Global warming may turn ice-free areas of Maritime and Peninsular Antarctica into potential soil organic carbon sinks

The impact of intensified climate change driven by global warming on the stocks and dynamics of soil organic carbon in Antarctica is currently uncertain. Our objective with this was evaluate the potential repercussions of global warming on soil organic carbon under three Shared Socioeconomic Pathways. Employing a methodology that integrates soil field data, machine learning, and projections of future climate change scenarios for the Maritime and Peninsular Antarctic ice-free areas, we focus on predicting the soil organic carbon within the 0–30 cm soil layer. To achieve this, we utilized one of the largest soil databases of Antarctica, which contains data from 2800 observation sites. In our predictive modeling of SOC stocks, we used relief data and, bioclimatic variables (from Chelsa database) as predictor variables, primarily focusing on temperature, precipitation, and net primary production. The prediction performance of the soil organic carbon stocks model, as measured by concordance correlation coefficient, was 0.52 for the 0-5 cm soil depth, 0.56 for the 5-15 cm depth, and 0.46 for the 15-30 cm depth.

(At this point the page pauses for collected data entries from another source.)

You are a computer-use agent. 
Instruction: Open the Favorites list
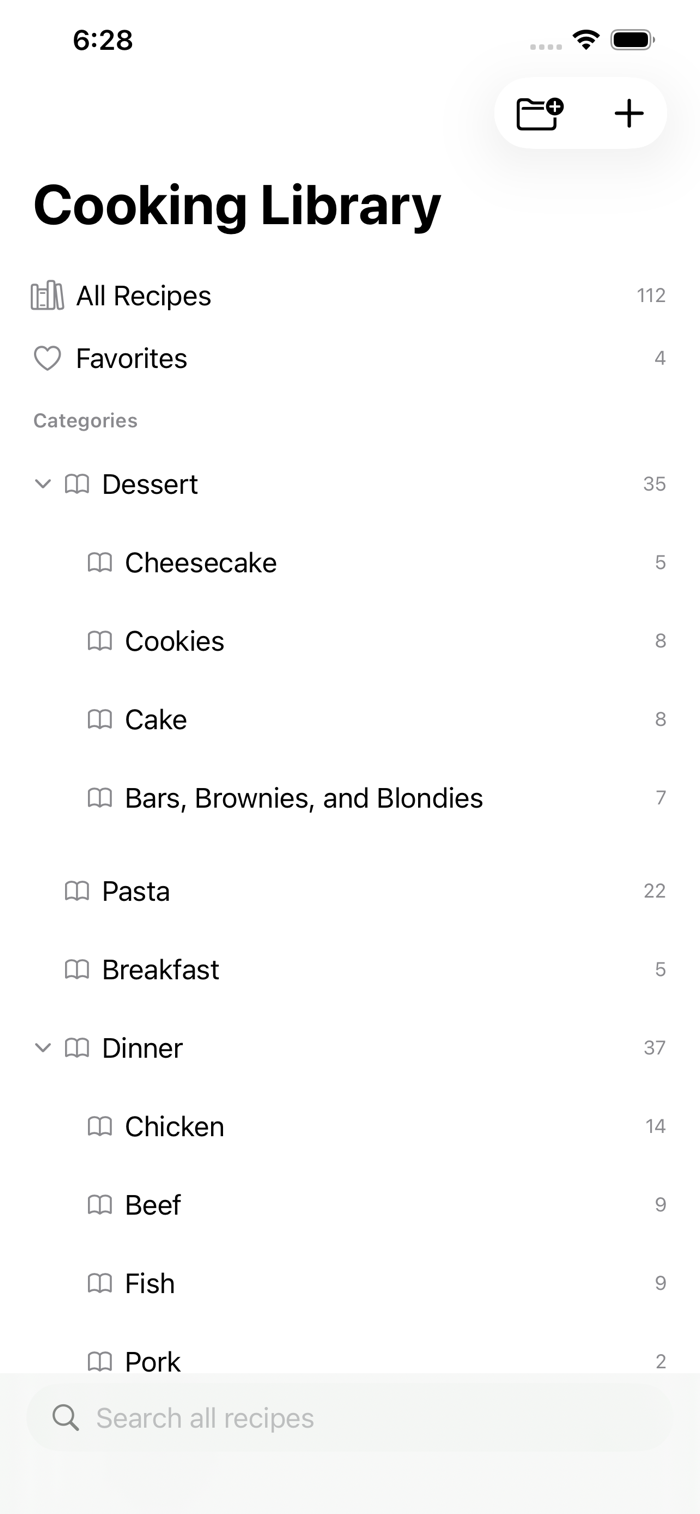(x=350, y=358)
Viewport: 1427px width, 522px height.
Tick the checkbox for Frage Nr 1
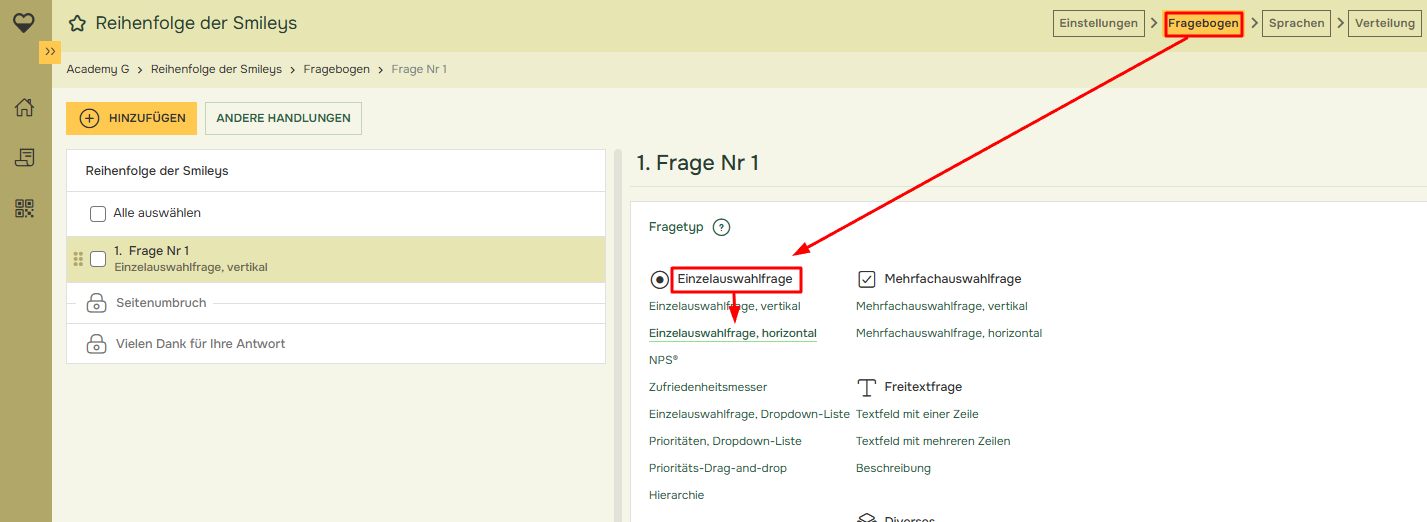pos(98,259)
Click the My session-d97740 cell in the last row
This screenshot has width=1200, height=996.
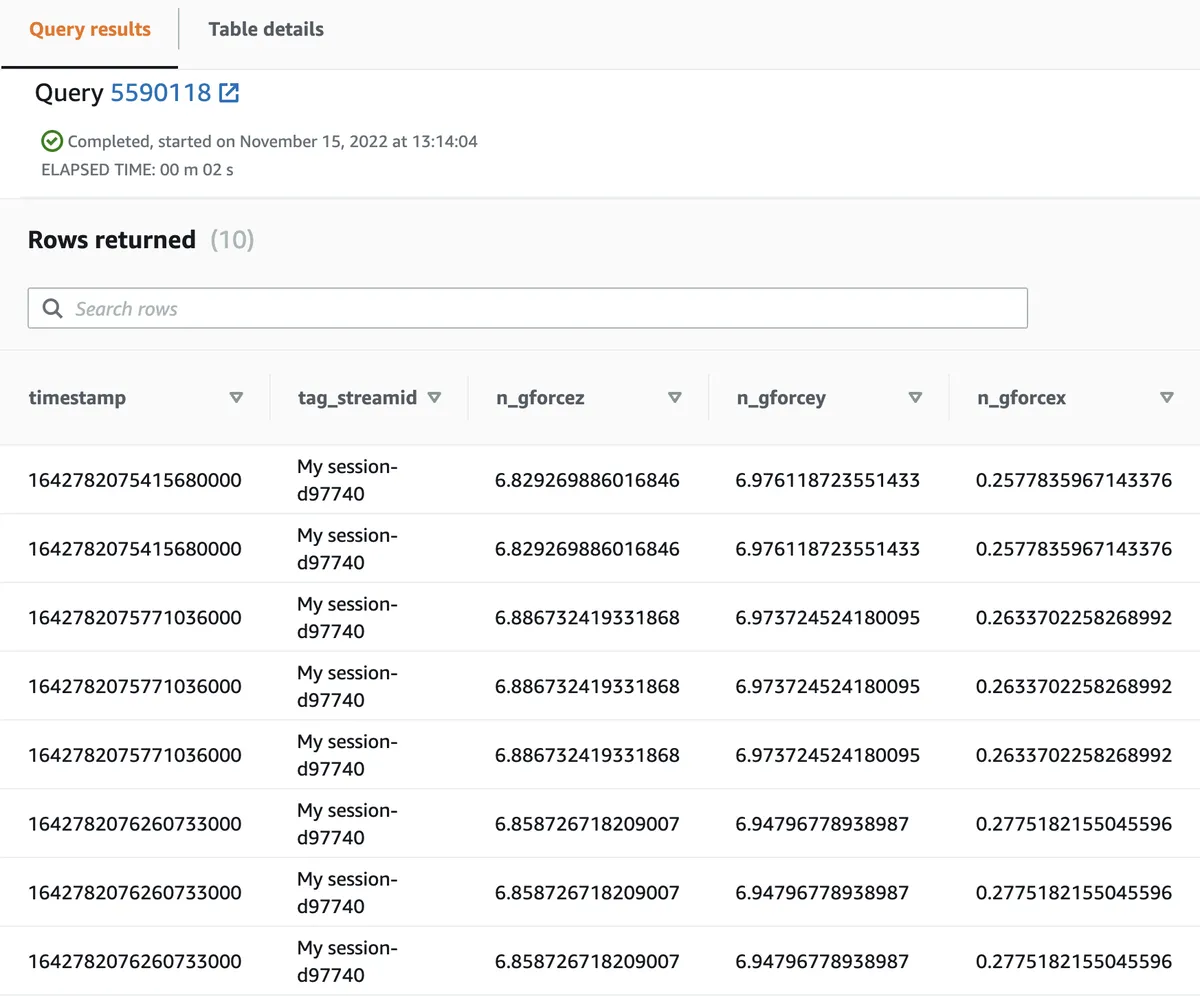pyautogui.click(x=347, y=961)
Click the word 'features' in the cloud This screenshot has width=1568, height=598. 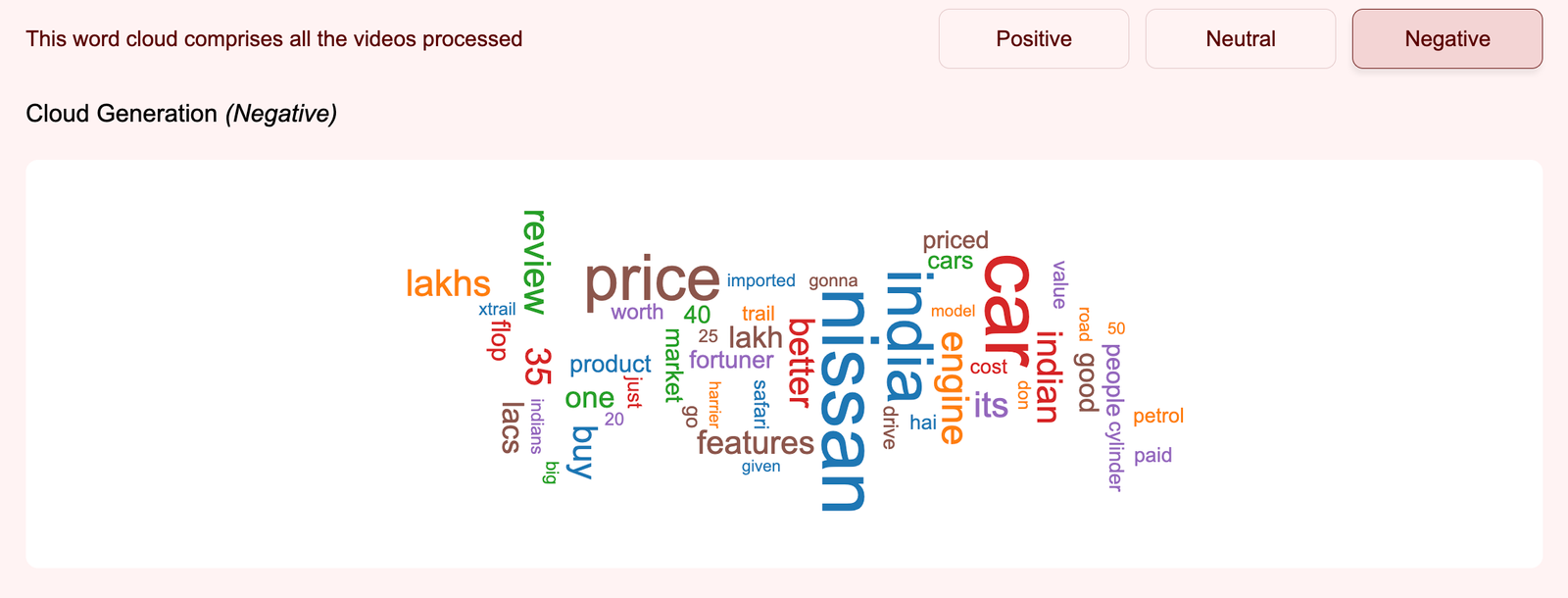point(755,443)
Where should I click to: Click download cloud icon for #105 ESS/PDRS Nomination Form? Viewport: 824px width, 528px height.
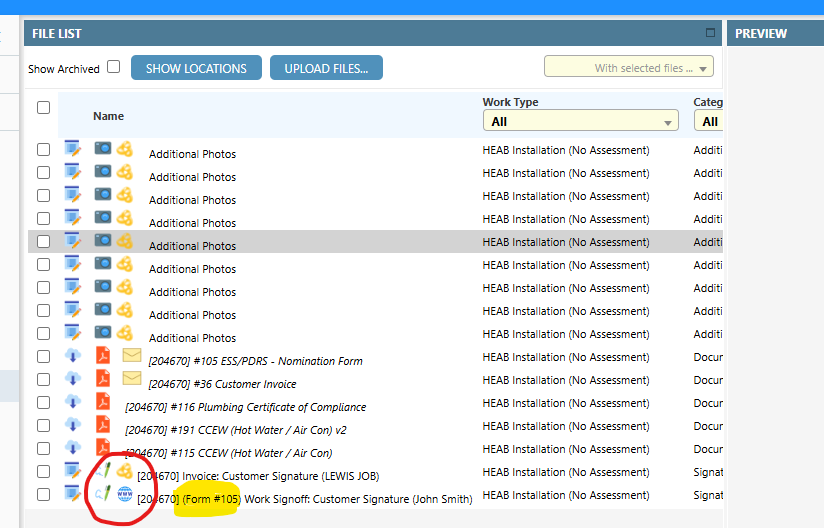point(73,356)
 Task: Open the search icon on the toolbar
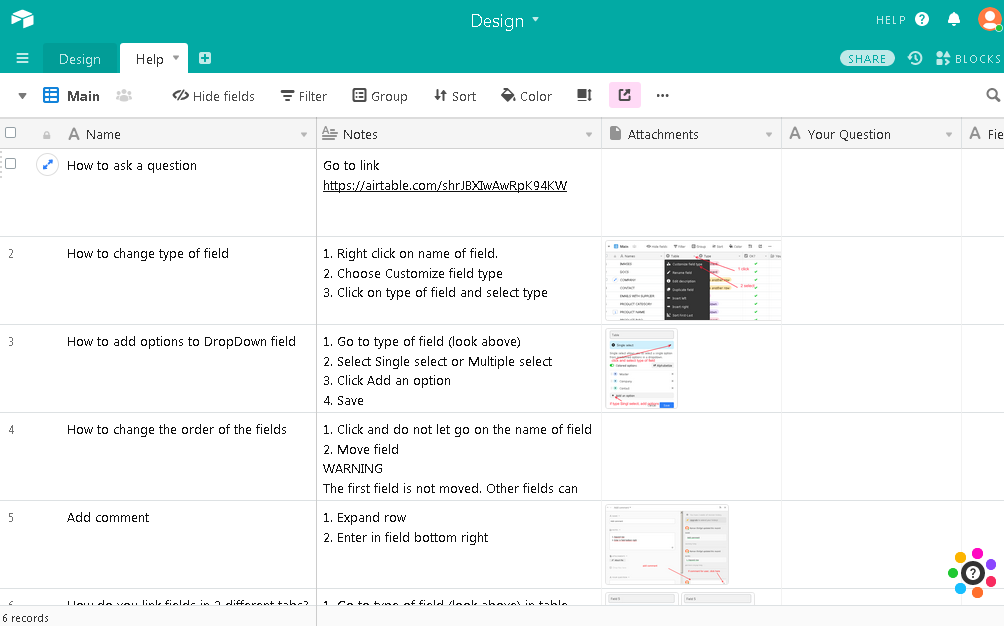click(x=992, y=95)
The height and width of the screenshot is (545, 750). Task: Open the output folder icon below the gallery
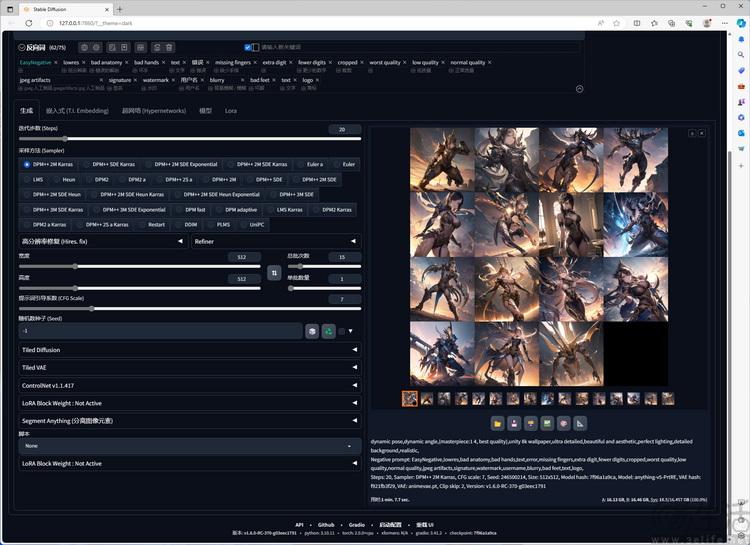(x=496, y=423)
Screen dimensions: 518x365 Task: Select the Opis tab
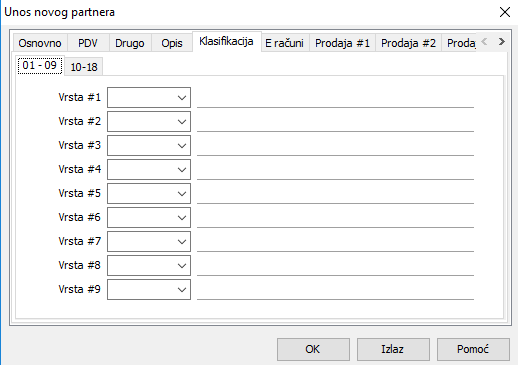click(172, 43)
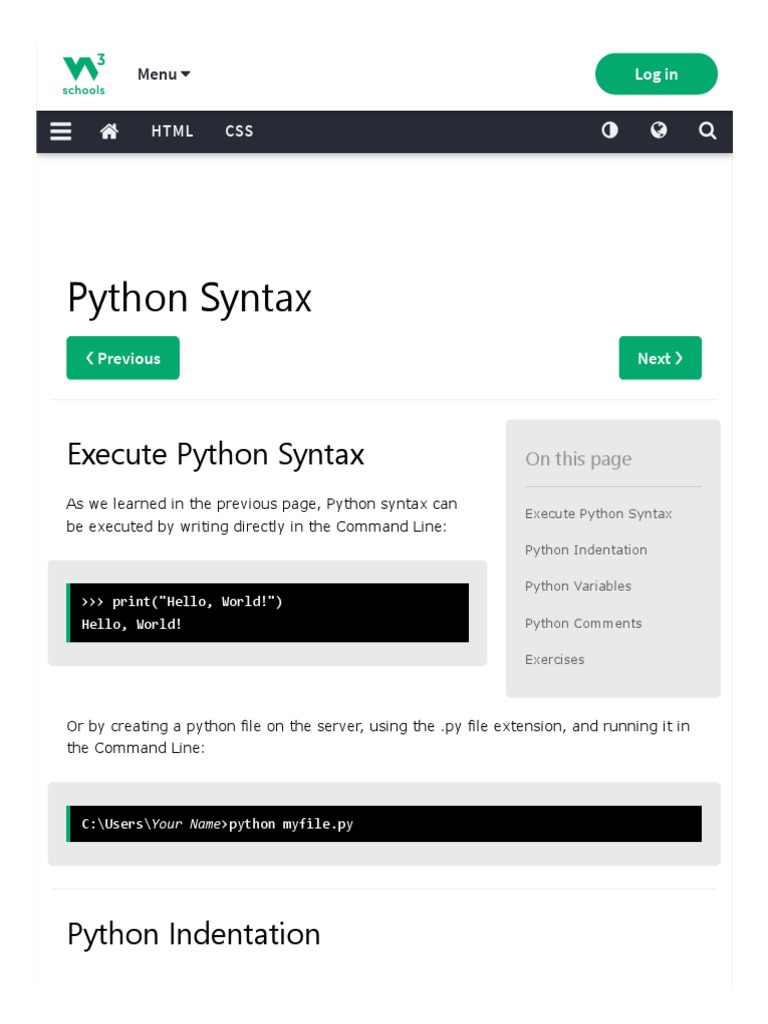Jump to Python Comments section link
The width and height of the screenshot is (768, 1024).
click(583, 623)
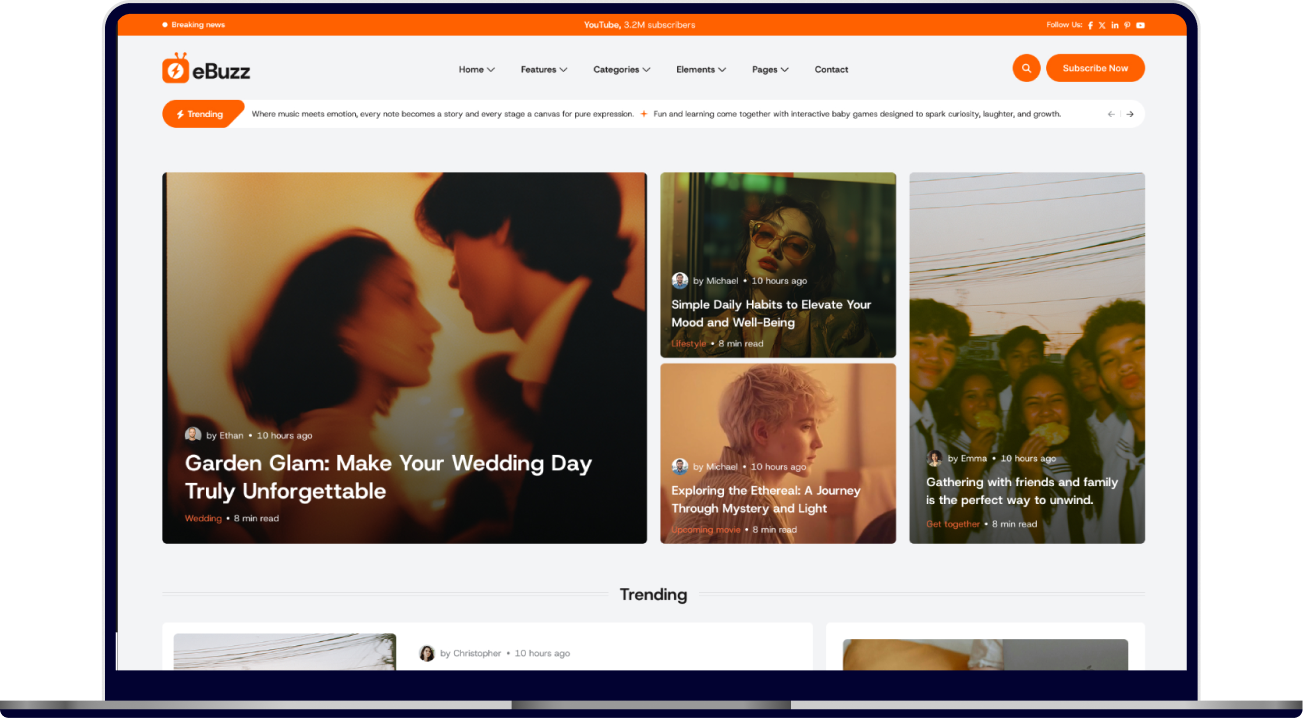
Task: Click the Pinterest icon in top bar
Action: (1127, 25)
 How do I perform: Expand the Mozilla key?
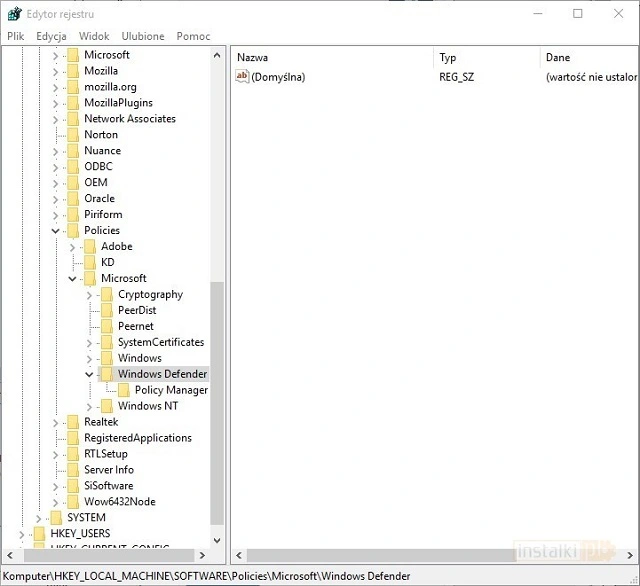(x=55, y=71)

Our model reveal that the effects of climate change, primarily changes in temperature and precipitation, are going to increase in soil organic carbon stock (359 ± 146 Mg to 686 ± 197 Mg), indicating that ice-free regions of Maritime and Peninsular Antarctica will tend to function as a carbon sink. However, the magnitude of the soil carbon sink is contingent upon the existing soil organic carbon content and soil depth. The estimated soil organic carbon stocks are controlled mainly by temperature and precipitation, which are interconnected with net primary productivity.